Miyerkules, Oktubre 7, 2015

RaiCries: Blackie

It has been a crazy sad week for me. I have so much stuff to do still since I am scheduled on an Iloilo and Boracay Trip next week. I should be jumping in excitement and thrill right? But no. 
I scheduled this week to be my preparation suppose to be for the fun-filled adventure next week but there were slight turn of events. Blackie, our loyal looong time dog companion had a serious urinary system problem, she was peeing blood...pure blood. Not urine with a little blood, it was PURE blood. Imagining it still gives me chills. I was afraid that she might be in pain. 
Just to give a little background, she has been with us for roughly 15-18 human years now.
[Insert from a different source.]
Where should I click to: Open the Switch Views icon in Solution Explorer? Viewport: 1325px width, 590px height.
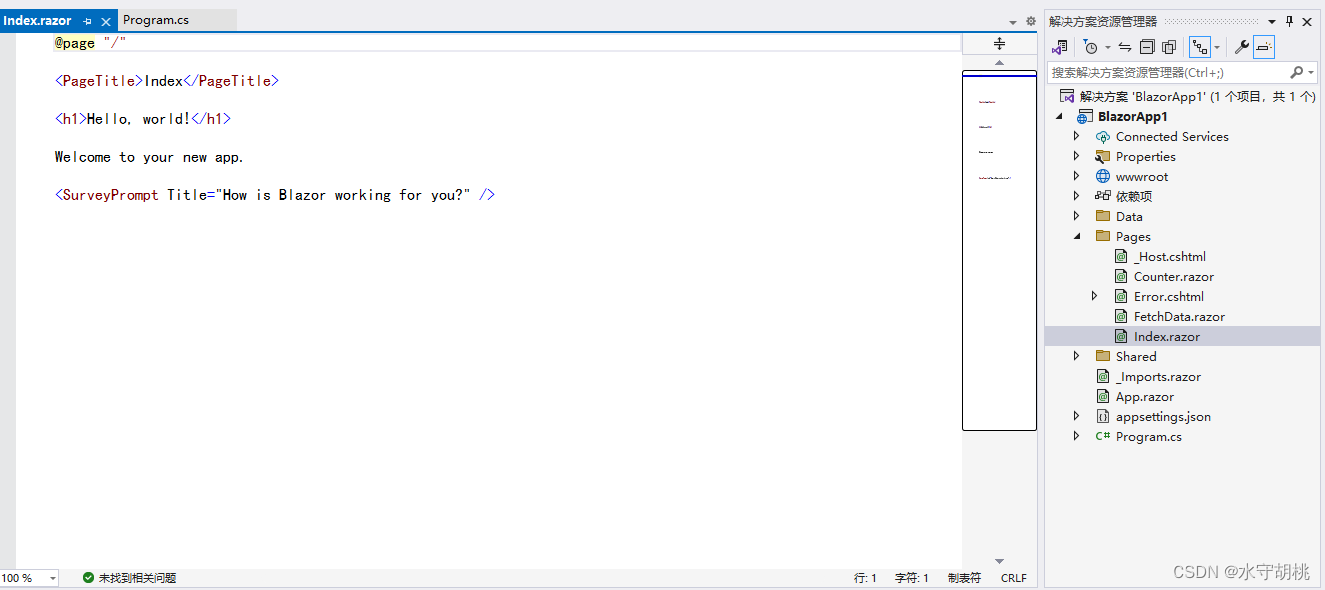point(1060,47)
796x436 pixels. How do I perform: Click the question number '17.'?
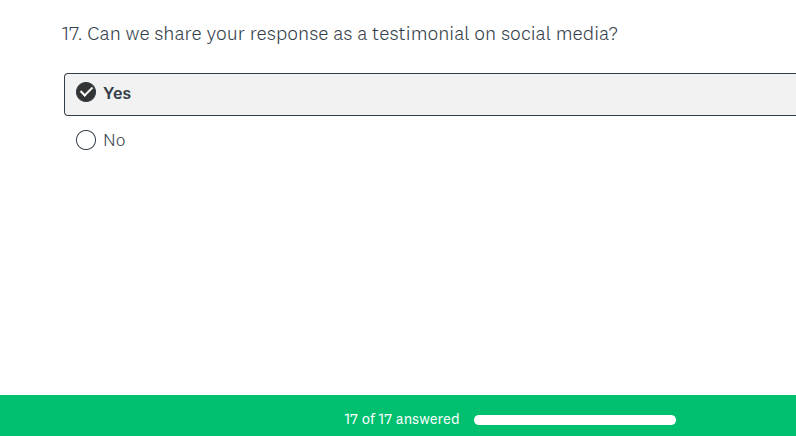71,34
She’s really old. I never actually gave our “Bantay Dogs” enough attention. I know, I’m cruel. Too much time is wasted already. But I won’t let them die and suffer just like that. I love them and I care for them. Besides if we (family) don’t, then who else will?
Sinugod namin si Blackie sa Pet care clinic (10 min. drive) the day before yesterday, October 6, 2015. Napansin ko that morning, before going to work, na umiihi na siys ng dugo, I waited the whole day if magiimprove ang situation, but it didn’t, so the moment nakauwi ako ng office, I waited for my mom and did what we must.
The veterinarian ran tests and gave medications already. Her galbladder (not quite sure) was already filled with blood, they cleaned that part and gave meds to stop the bleeding. Nakausap ko na ang vet, luckily wala daw stones si Blackie and magana sya kumain. I really hope na maging ok ang lahat. Until now nakaconfine pa sya, wala pang result ang kidney and liver scan. I am open for anything, besides matanda na si Blackie, super bonus na ang edad nya. 
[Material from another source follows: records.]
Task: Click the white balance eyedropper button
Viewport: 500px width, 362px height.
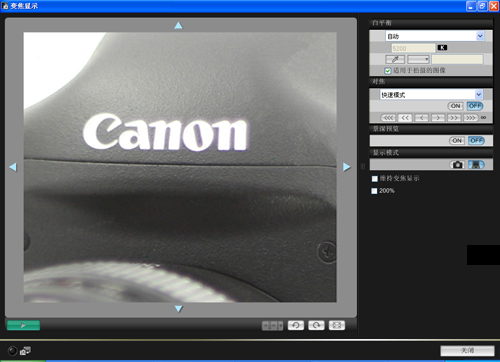Action: 395,59
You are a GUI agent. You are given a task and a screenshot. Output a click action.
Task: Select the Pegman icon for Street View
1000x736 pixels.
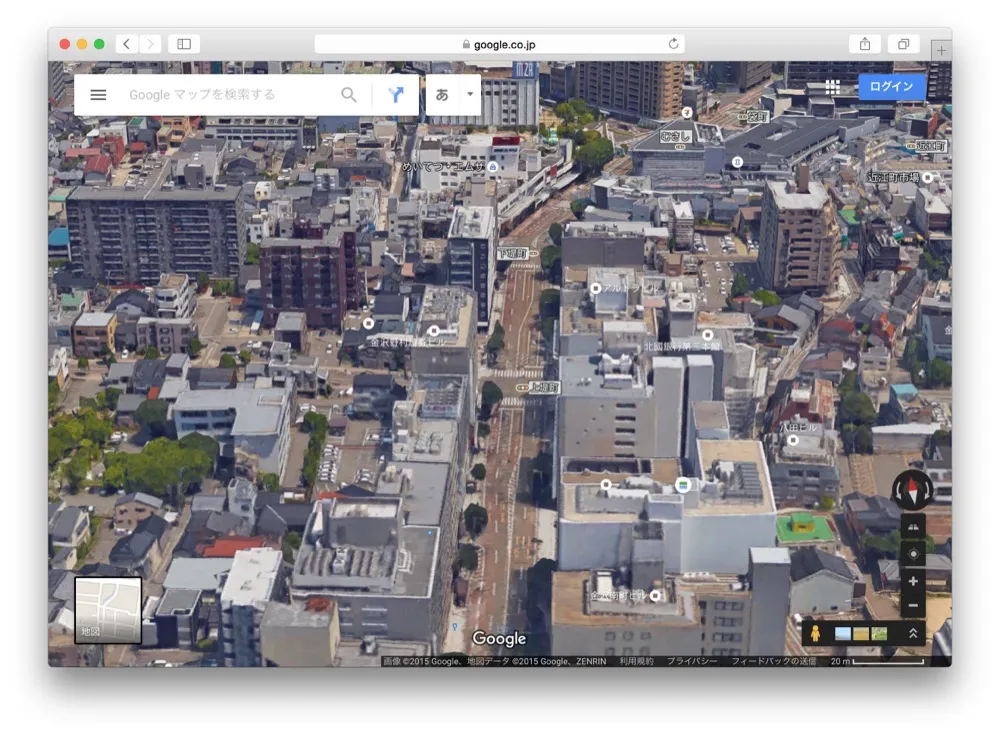tap(819, 631)
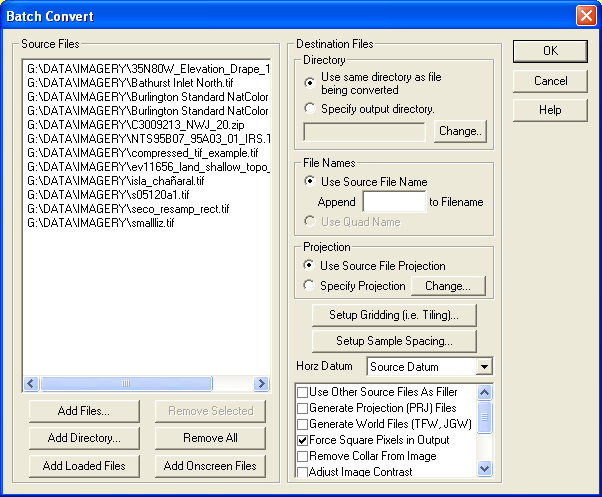The image size is (602, 497).
Task: Click Add Files button
Action: pos(85,411)
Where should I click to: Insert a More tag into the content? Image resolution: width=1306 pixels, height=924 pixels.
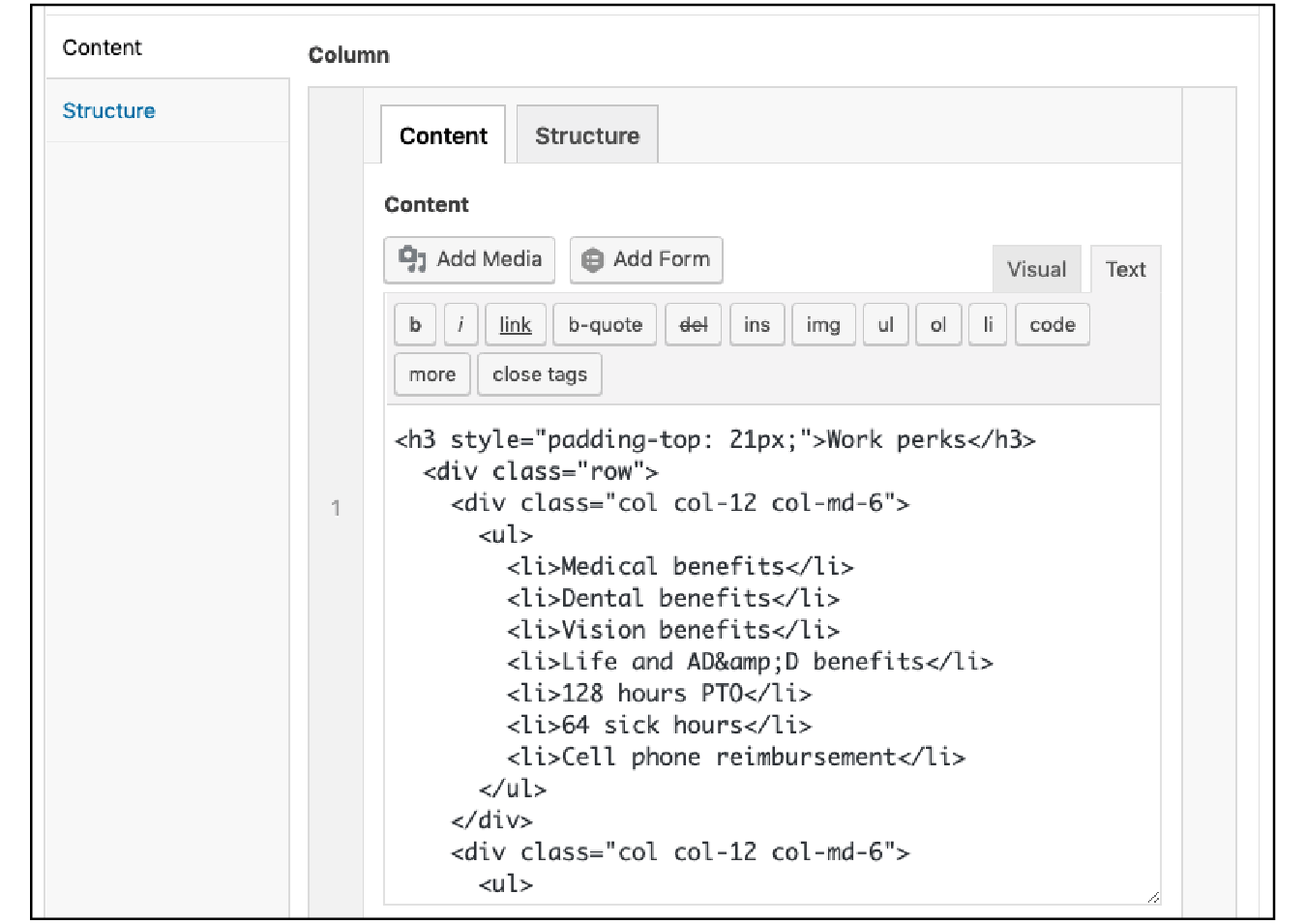[x=430, y=373]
IT WAS CRAZY and super sad. I’m the kind of person who does not deal with passing or death or illness easily, I mean all of us don’t but for me it’s different. Painful images play in my mind over and over again. I’m the person who dwells on the negative side of death than the positive ones (like the “in death, there’s no more pain” stuff. NO!). I was the one who insisted to take her to the dog hospital but 80% of that moment, I was just in the car. I never wanted to enter the clinic, I never wanted to hear the doctor’s advice. I never wanted to hear Blackie’s painful moans. I was that weak when it comes to situations like this. But I wanted to, I really wanted to be with her in the process, I just can’t. 



I know it may sound absurd but I felt God's gentle presence. What if this happened next week when I’m gone? I mean, I’m the only one who can drive. What if it happened when it was all too late? Well, it might be late already...but at least we tried.

Hospital bills were ceiling high but, again, we did what we must. It’s some what a payback for Blackie’s loyalty.

Well, for now I am just hoping for the best. H O P E. Hold On, Pain Ends. For Blackie, pls be well already.